■ **待办任务**
1. 根据武威散文节选，作者临睡前为何没有拉上窗帘？请用一至三句话说明。
2. 将武威散文节选中以“立在窗前”开头的段落改写得更为简短，并保留其主要事实。
3. 请从武威散文节选中原样引录一段文字：以包含“我也的确是在那个时间醒来的。”的语句开头，至“人们。周围沸腾着不同的语言。”为止。

■ **文本节选**
内容提要:我行走在武威街头,周围方言沸腾。不由得不想到,在河西走廊,在这座古城中曾经响起过的种种语言。
阿来:我行走在武威街头,周围方言沸腾
在我意念深处,河西走廊上好些地名都曾这样反复念叨。
一个地名,在史籍中,在地理书上,在诗句间,在想像里,反复出现,自然就会带上咏叹的调子。
在店里吃了当地饭食,在武威城中某酒店七楼有了一个暂时属于自己的房间,已是半夜时分了。临睡前,在两张床中该睡哪一张犹豫一阵,最后挑了靠窗的那一张。我没有拉上窗帘,希望能被最初的晨光唤醒。想要看到第一缕阳光把想像中的古城照亮。
(晨光中的武威古城一景)
我也的确是在那个时间醒来的。
立在窗前,触目所见,这座古城正是中国现实中最典型的那一种——像一座没有前传的新城,兴之所致就仓促建成。我甚至没有失望。没有城墙,雉堞,没有佛刹……不见岑参诗中“片云过城头,黄鹂上戍楼”的情与景,没有《凉州词》中所有的景象。
灰蒙蒙的水泥楼房,没有新的容光,也没有旧的味道,楼顶上密布着太阳能热水器,在视线里无尽蔓延,直到光秃秃的一脉灰色矮山跟前。
我又回到了床上。半梦半醒间,写于公元六世纪的《凉州乐歌》在耳边回响:“远游武威郡,遥望姑臧城。车马相交错,歌吹日纵横。”
半梦半醒之间,我恍然在古城的市廛中穿行。错肩而过的,是各种装束,各种体貌的人们。周围沸腾着不同的语言。
(1910年,在中国的澳大利亚人莫理循西北行拍摄的凉州古城。)
某年在纽约,一位当地作家大卫陪我游走街巷,身边是来自全世界各个地方的人来来去去。大卫告诉我,有语言学家统计过,在纽约街头行走一天,可以听到一千多种语言。大的语种,小的语种,大小语种中的种种方言。恍然间,我在想,那么,在唐代的丝路上,在武威,可以听到多少种语言?或者,在这座叫做过去叫凉州,今天叫武威的,建了又毁,毁了又建的古城中,那些泥砖木窗间,响起过多少种语言?

■ **所供资料**

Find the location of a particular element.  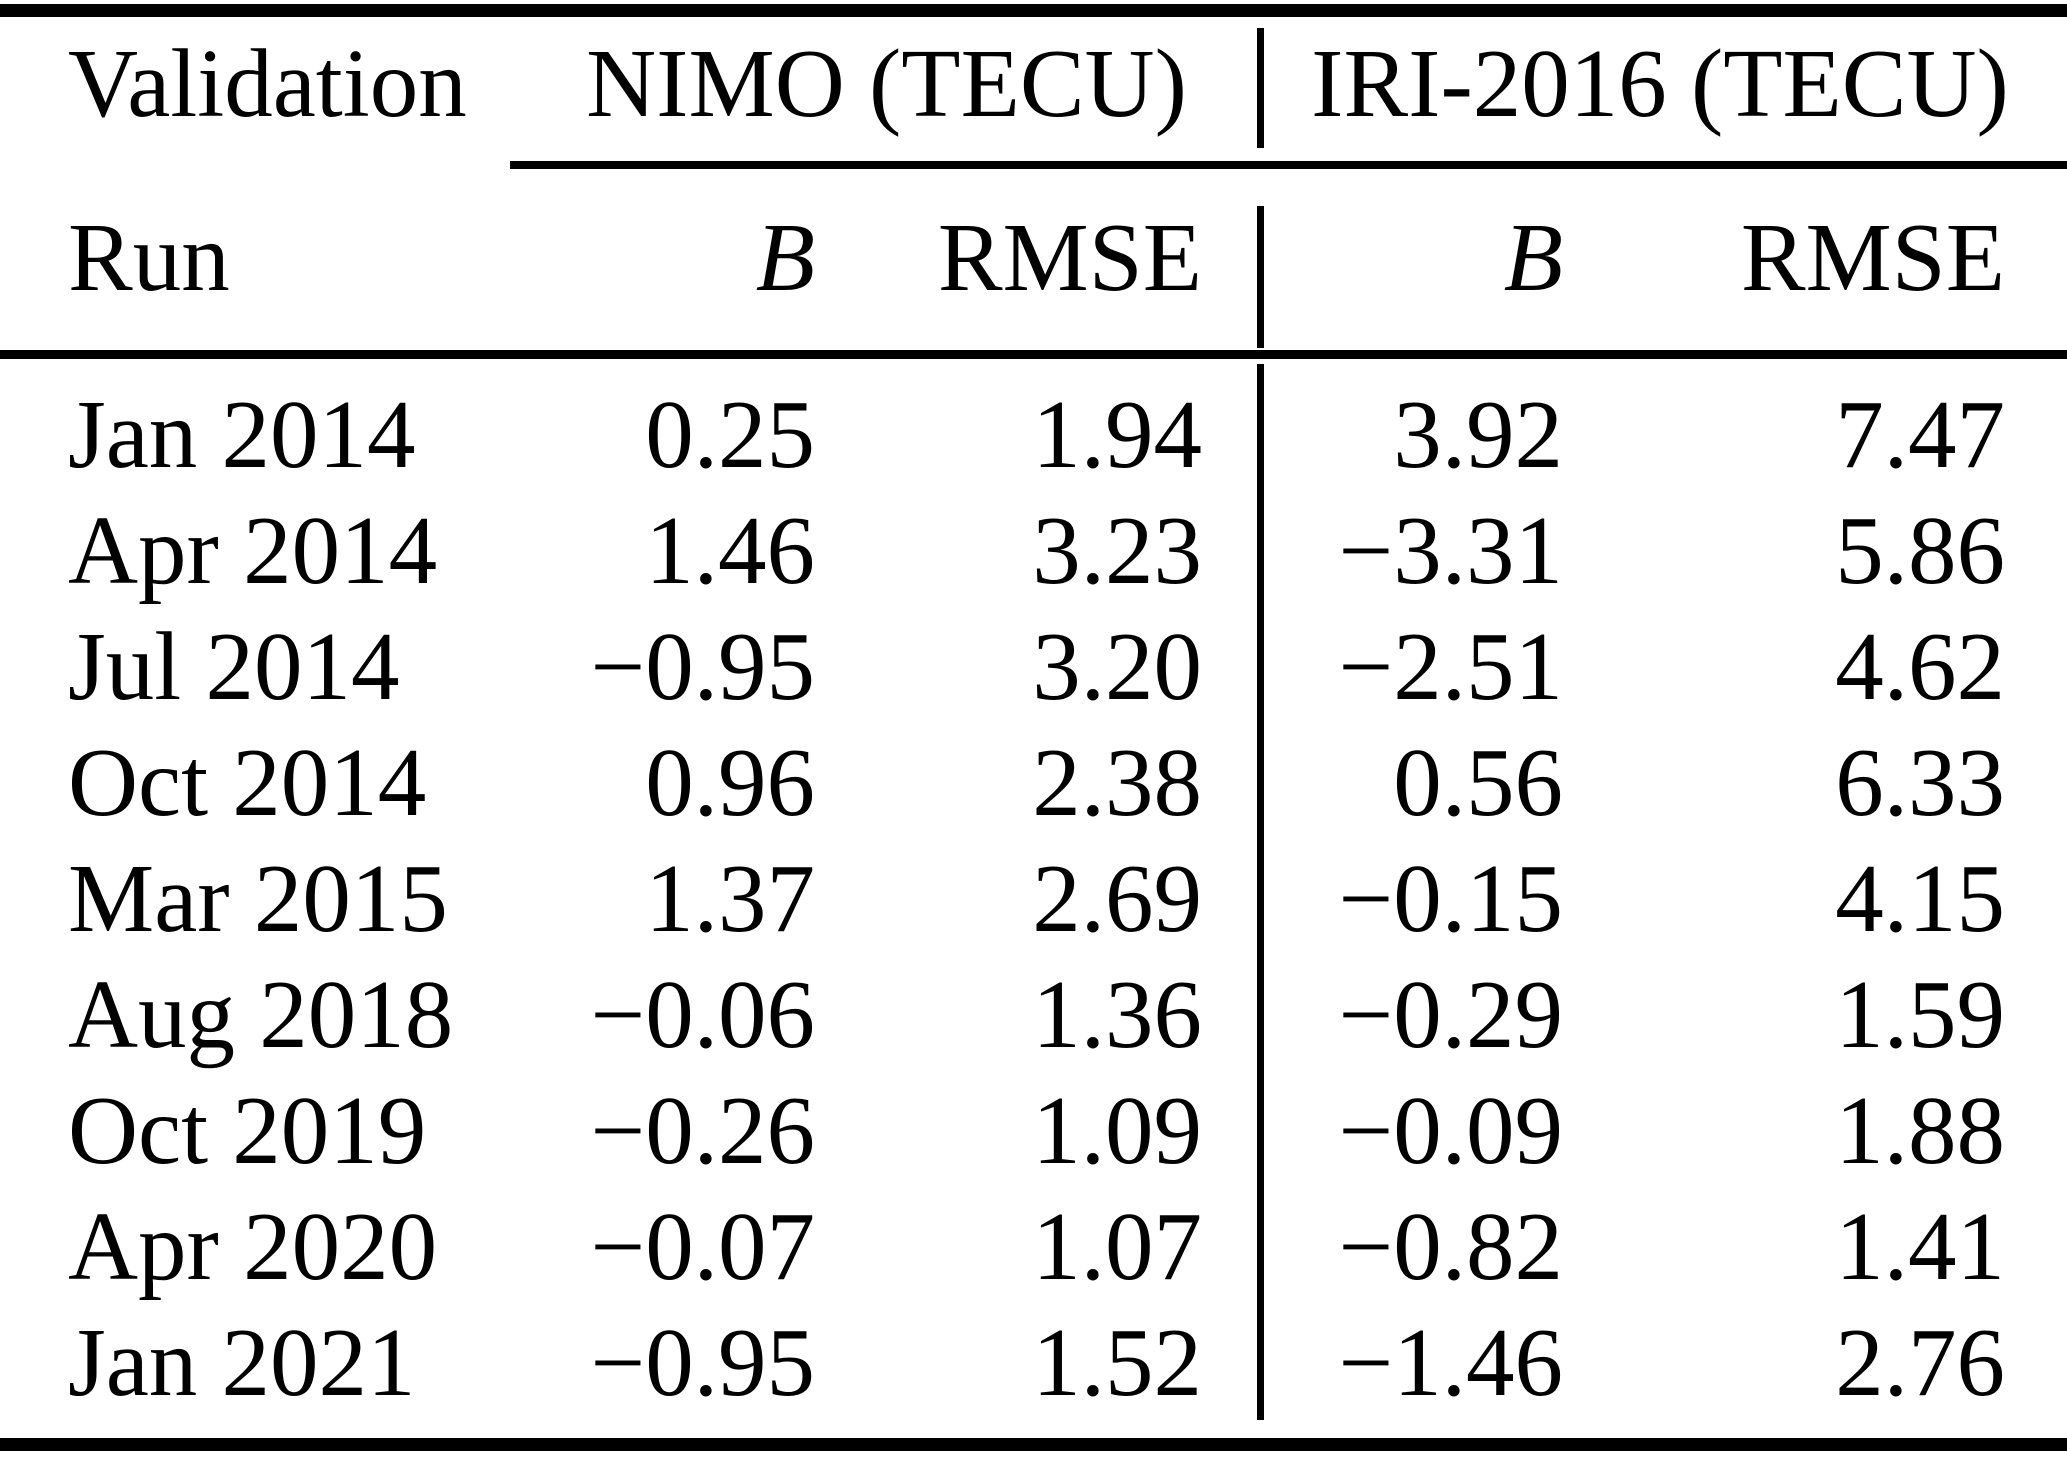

■ **任务解答**
1. 作者希望被最初的晨光唤醒，想要看到第一缕阳光把想像中的古城照亮，所以没有拉上窗帘。

2. 作者立在窗前望去，武威正是中国现实中最典型的那种城市：像一座没有前传、仓促建成的新城。作者甚至没有失望。城中没有城墙、雉堞和佛刹，既不见岑参诗中“片云过城头，黄鹂上戍楼”的情景，也没有《凉州词》中的任何景象。

3.
我也的确是在那个时间醒来的。
立在窗前,触目所见,这座古城正是中国现实中最典型的那一种——像一座没有前传的新城,兴之所致就仓促建成。我甚至没有失望。没有城墙,雉堞,没有佛刹……不见岑参诗中“片云过城头,黄鹂上戍楼”的情与景,没有《凉州词》中所有的景象。
灰蒙蒙的水泥楼房,没有新的容光,也没有旧的味道,楼顶上密布着太阳能热水器,在视线里无尽蔓延,直到光秃秃的一脉灰色矮山跟前。
我又回到了床上。半梦半醒间,写于公元六世纪的《凉州乐歌》在耳边回响:“远游武威郡,遥望姑臧城。车马相交错,歌吹日纵横。”
半梦半醒之间,我恍然在古城的市廛中穿行。错肩而过的,是各种装束,各种体貌的人们。周围沸腾着不同的语言。